Gibt es hier noch jemanden der ähnlich unterwegs ist?

Was ist Glück?

Für mich ist Glück,

  • dass ich mich selbst gefunden habe,
  • dass ich geliebt werde so wie ich bin,
  • dass ich selbst liebe,
  • dass ich meine verschiedenen Teile ausleben und leben kann,
  • dass ich nicht mehr an mir zweifle,
  • dass ich weiß was ich nicht bin,
  • dass ich meinen Weg gehe, wohin er mich auch führt,
  • dass ich mich so frei und glücklich fühle wie noch nie,
  • dass ich das alles so formulieren kann,
  • dass ich mich mit Musik durch die kleinen Tiefen im Leben bringen kann,
  • ….

Was ist Glück für Euch?

Eine Woche auf Dienstreise…

Ich war eine Woche im Nahen Osten auf Dienstreise und bin nun völlig ausgelaugt. Auch weil ich mich nicht so geben konnte wie es mir liegt.
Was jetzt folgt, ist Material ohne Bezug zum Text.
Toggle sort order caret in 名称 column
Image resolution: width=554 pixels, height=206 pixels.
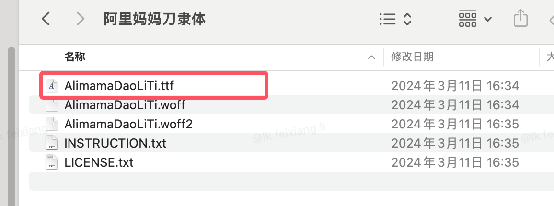(x=371, y=57)

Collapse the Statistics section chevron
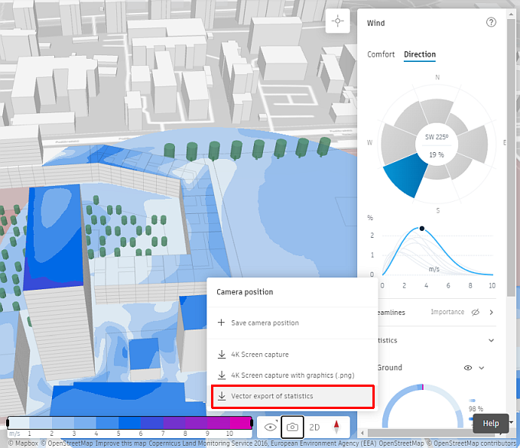click(x=491, y=340)
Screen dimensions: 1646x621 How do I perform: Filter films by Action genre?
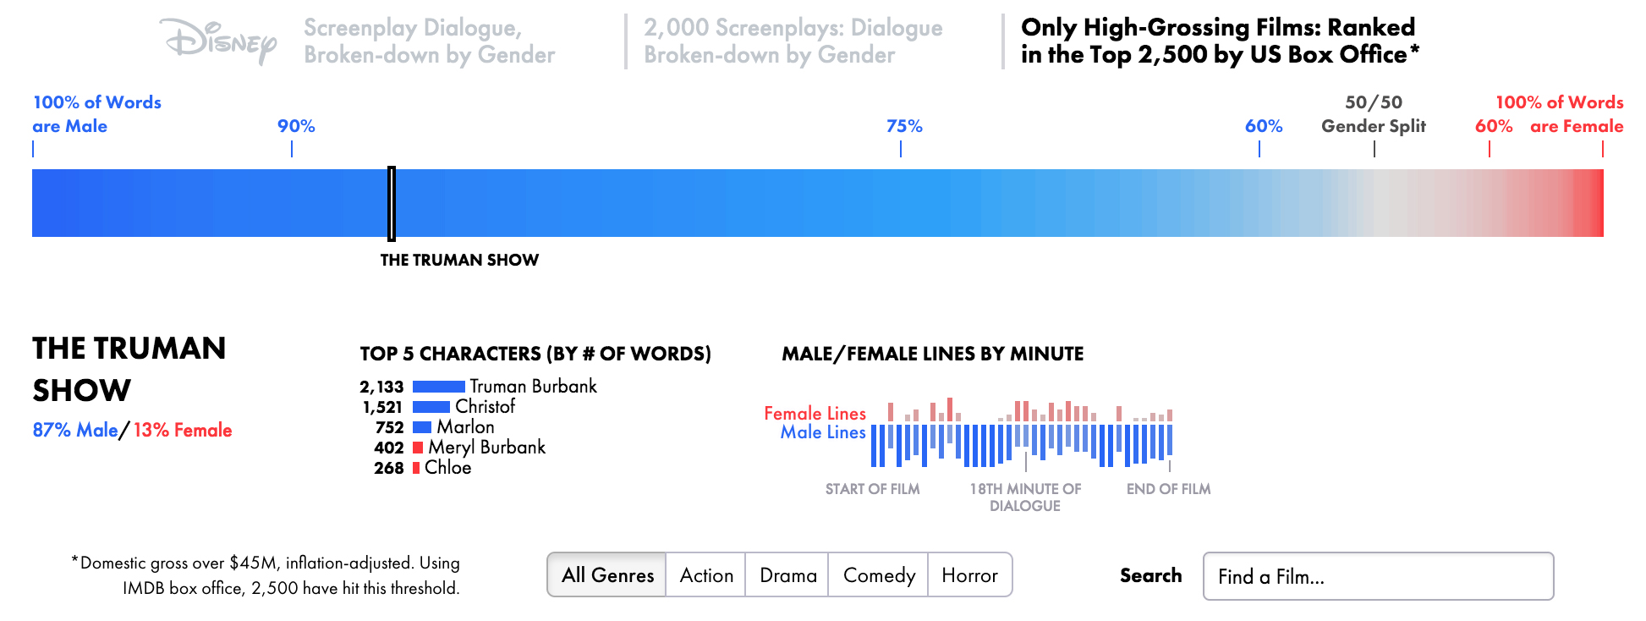point(706,575)
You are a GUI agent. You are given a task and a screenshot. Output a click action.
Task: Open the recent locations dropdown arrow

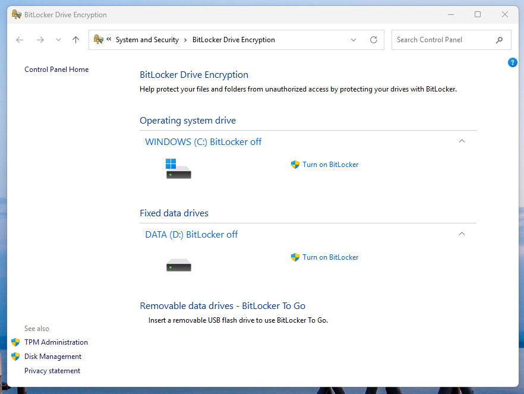58,40
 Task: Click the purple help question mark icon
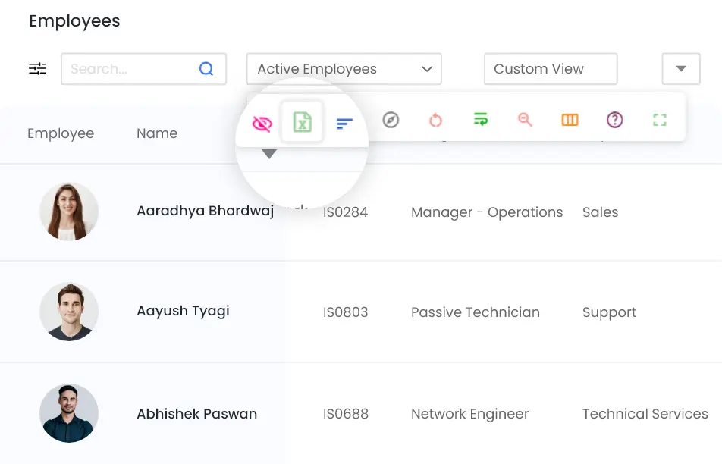pyautogui.click(x=614, y=120)
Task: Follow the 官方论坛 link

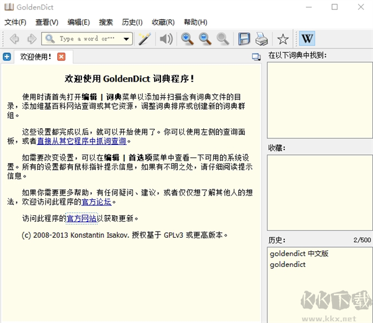Action: [98, 202]
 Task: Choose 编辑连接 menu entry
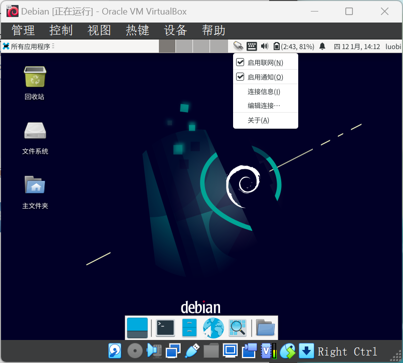click(x=264, y=106)
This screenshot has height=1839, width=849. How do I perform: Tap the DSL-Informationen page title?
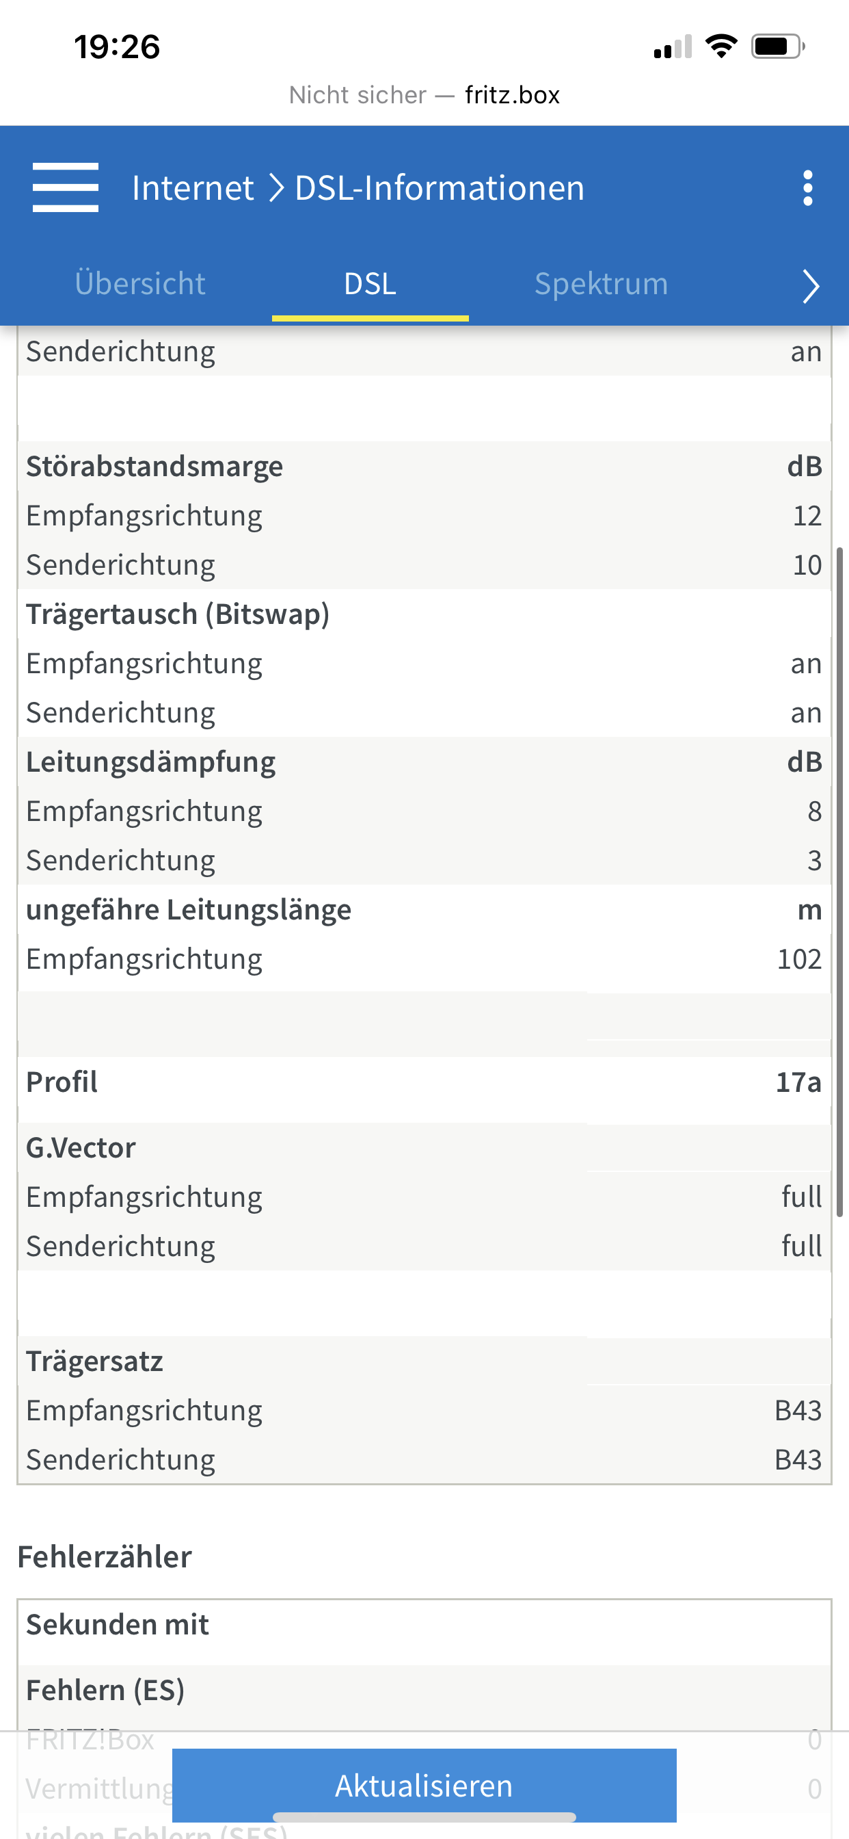tap(439, 188)
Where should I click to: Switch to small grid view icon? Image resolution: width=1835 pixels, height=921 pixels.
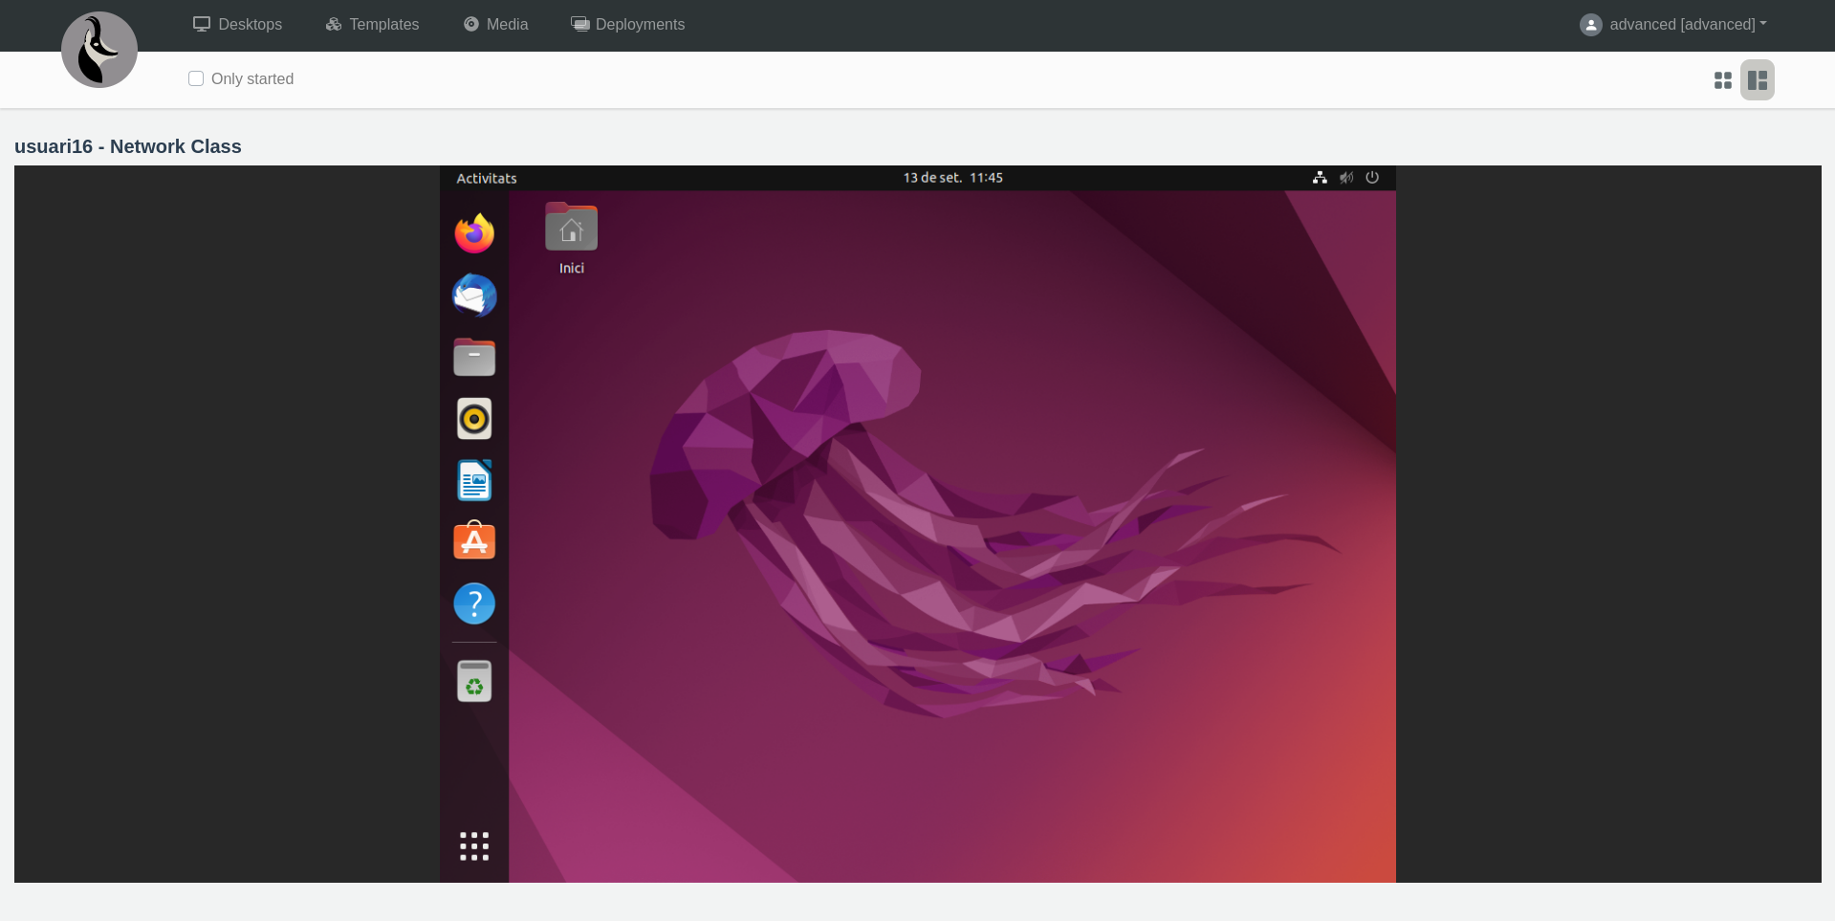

Das erinnerte mich erschreckender Weise an alte Zeiten. Ich bin nun zu Hause und genieße erstmal die Ungezwungenheit der eigenen vier Wände.

Wenn nun noch mein Männertodesschnupfen weggeht, dann ist alles schickie.

Ob ich mir nun einen Sissy-Porno reinziehe um abzuschalten? Das wäre mal ein netter Beginn für das Wochenende.

Im diesem Sinne seid gedrückt, ich hoffe Ihr habt ein schönes Wochenende – vielleicht habt ihr ja tolle Dinge vor, die Ihr mitteilen möchtet .

Küsschen

Kathi

Männlicher Körper, weibliche Kleidung

Es passt oft einfach nicht zusammen. Mal unabhängig von den Größen – ich bekomme meine primären männlichen Geschlechtsmerkmale z.B. einfach nicht vernünftig in einen Damenslip. Was nützt die schönste Wäsche wenn es zwickt und zwackt oder wenn die Hälfte rausschaut. Oftmals frustriert ziehe ich dann doch enge männliche Shorts an. Das ist vom Gefühl her okay, aber es passt oft nicht zum Körpergefühl.

Ich weiß… das ist ganz schönes rumgejammer. Ich bin nur gerade frustriert vom shoppen und online shoppen. Das sind so Momente wo ich mir einen Schalter wünsche um gewisse Dinge für den Moment zwischen den Geschlechtermerkmalen umschalten zu können. Es müsste ja gar nicht alles weg sein, aber viel kleiner dürfte es manchmal sein.

Irgendwie schizophren so zwei Anteile im gleichen Körper zu haben und der eine ist wohl oft genug im Hintertreffen, während der andere alle Vorzüge hätte. Nur genießen der gegebenen Dinge ist halt schwer. Es fehlt dann doch etwas.

Ich möchte Euch nicht weiter nerven. Das war mehr so ein auskotzen ins Tagebuch.